Monday, June 22, 2009

AQIQOH

I. Pendahuluan
Alhamdulillah, segala puji bagi Allah Rabb semeseta alam, yang telah menciptakan manusia dan yang menjamin rizki mereka, yang menjadikan manusia berpasang- pasangan. Dan yang menciptakan segalanya dan yang mengaturnya.
Sholawat dan salam semoga senantiasa tercurahkan kepada Rasulullah , juga kepada para shahabatnya dan kepada ummat beliau yang senantisa meniti jalannya dan manhaj beliau.
Pelaksanaan aqiqah sudah tidak asing lagi dikalangan masyarakat muslim bahkan orang awampun sudah banyak yang mengetahui tentang pelaksanaan ini. Akan tetapi dalam pelaksanaan ini kebanyakan masih hanya dalam taraf adat, dalam artian manakala seseorang mempunyai seorang bayi maka tidak boleh tidak harus diaqiqahi lantaran hal ini sudah menjadi kebiasaan bagi orang yang mempunyai bayi yang baru lahir. Tetapi mereka tidak mengetahui dari hukum, hikmah ataupun rukun-rukun dalam sunnah aqiqah ini. Bahkan kadang-kadang dalam prakteknya ada hal-hal yang tidak pernah dicontohkan dalam syariat, seperti disediakan kelapa muda untuk menyimpan rambut yang baru dipotong, ataupun hal-hal yang lainnya.
Maka dari tulisan ini penulis mencoba untuk memjelaskan kembali tentang hal- hal yang berkaitan dengan aqiqah yang sesuai dengan yang telah diajarkan oleh ajaran Islam, agar menjadi amalan yang dilakukan lebih berbarokah dari Allah dan terlebih lagi agar amalan tersebut tidak sia-sia.

II. Pembahasan Masalah
A. Definisi
1. Secara Bahasa
Secara bahasa adalah memotong dan membelah, sehingga hewan yang disembelih pun juga disebut aqiqoh karena tenggorokannya dibelah dan dipotong. Ada juga yang mendefinisikannya sebagai rambut yang terdapat kepala bayi yang baru keluar dari perut ibunya, baik manusia atau binatang yang baru keluar dari perut induknya.
2. Secara Istilah
Secara terminology adalah hewan yang disembelih untuk anak yang baru lahir sebagai ungkapan sukur kepada Allah  dengan niat dan syarat-syarat khusus.

B. Masyruiyyah
Pelaksanaan aqiqoh dilaksanakan berdasarkan hadits-hadits berikut:

عَنْ ابْنِ عَبَّاسٍ أَنَّ رَسُولَ اللَّهِ صَلَّى اللَّهُ عَلَيْهِ وَسَلَّمَ عَقَّ عَنْ الْحَسَنِ وَالْحُسَيْنِ كَبْشًا كَبْشًا
Dari Ibnu Abbas  :” Bahwa Rasulullah  mengaqiqahi Hasan dan Husain masing- masing seekor domba. “ ( H.R. Abu dawud )

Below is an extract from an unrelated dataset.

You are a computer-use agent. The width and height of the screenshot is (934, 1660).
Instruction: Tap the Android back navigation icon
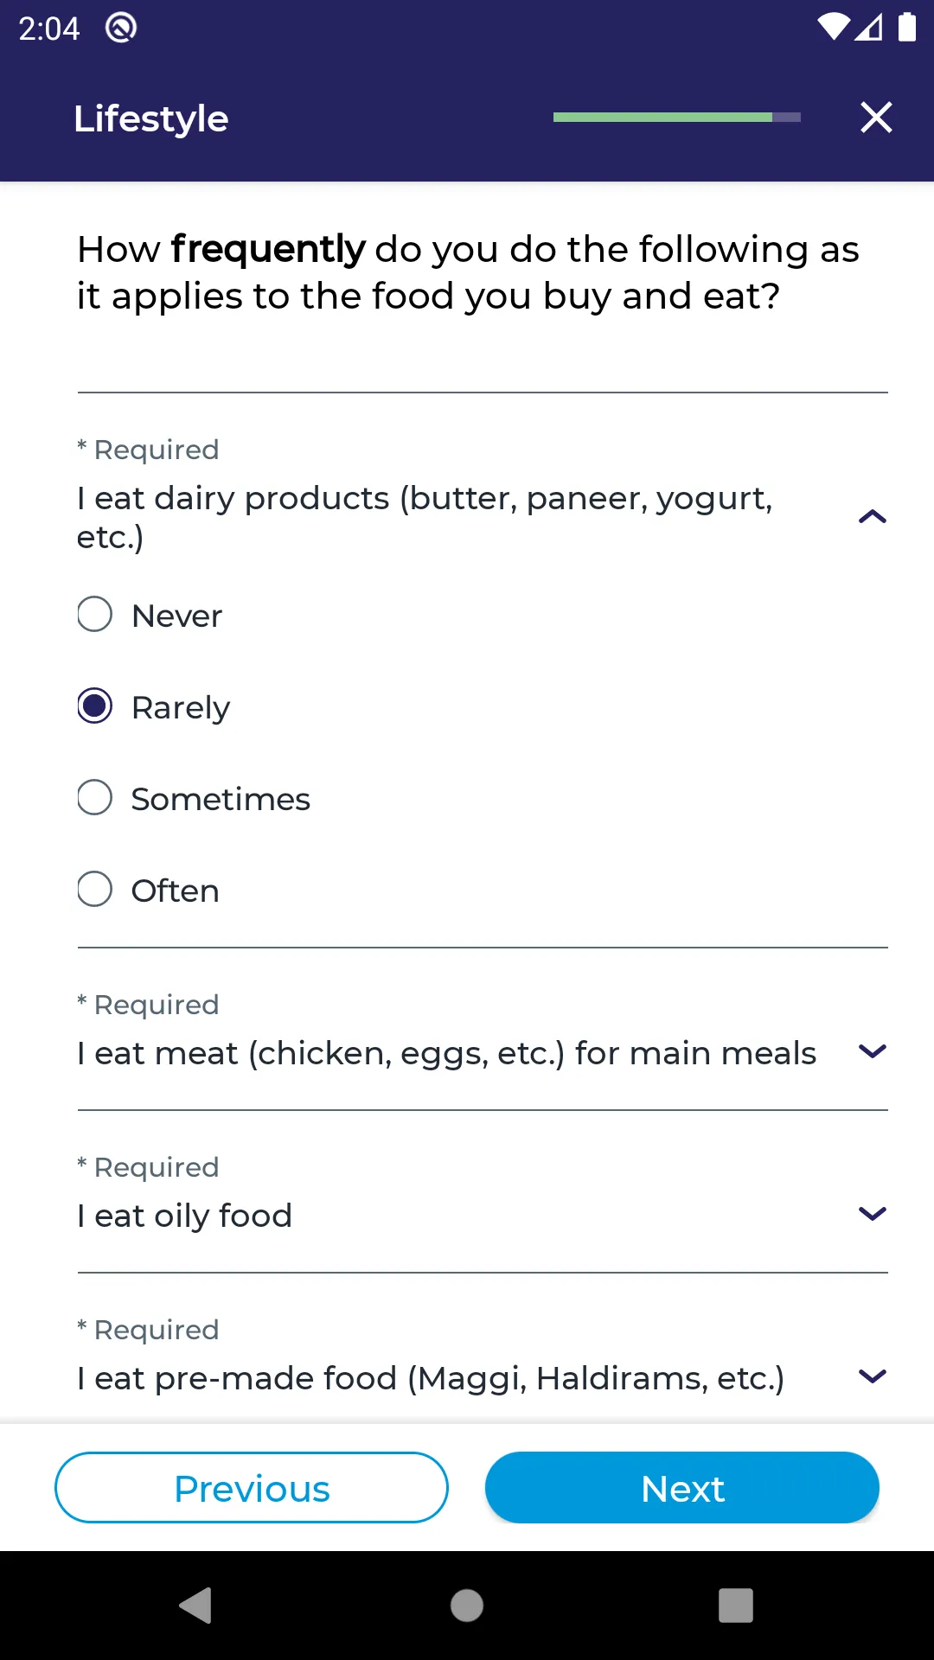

عَنْ زَيْدِ بْنِ أَسْلَمَ عَنْ رَجُلٍ مِنْ بَنِي ضَمْرَةَ عَنْ أَبِيهِ أَنَّهُ قَالَسُئِلَ رَسُولُ اللَّهِ عَنْ الْعَقِيقَةِ
فَقَالَ لَا أُحِبُّ الْعُقُوقَ وَكَأَنَّهُ إِنَّمَا كَرِهَ الْاسْمَ وَقَالَ مَنْ وُلِدَ لَهُ وَلَدٌ فَأَحَبَّ أَنْ يَنْسُكَ عَنْ وَلَدِهِ فَلْيَفْعَلْ
Dari Zaid bin Aslam dari seorang laki- laki dari bani Dlomroh dari bapaknya bahwa dia berkata: “ Rasulullah  ditanya tentang aqiqah.” Lalu beliau menjawab:” saya tidak menyukai uquq ( kedurhakaan )” seolah- olah beliau tidak suka nama ini. Kemudian beliau bersabda:” barangsiapa yang dikaruniai anak dan ingin beribadah dari anaknya maka hendaklah dia melaksanakan.” ( H.R. Malik )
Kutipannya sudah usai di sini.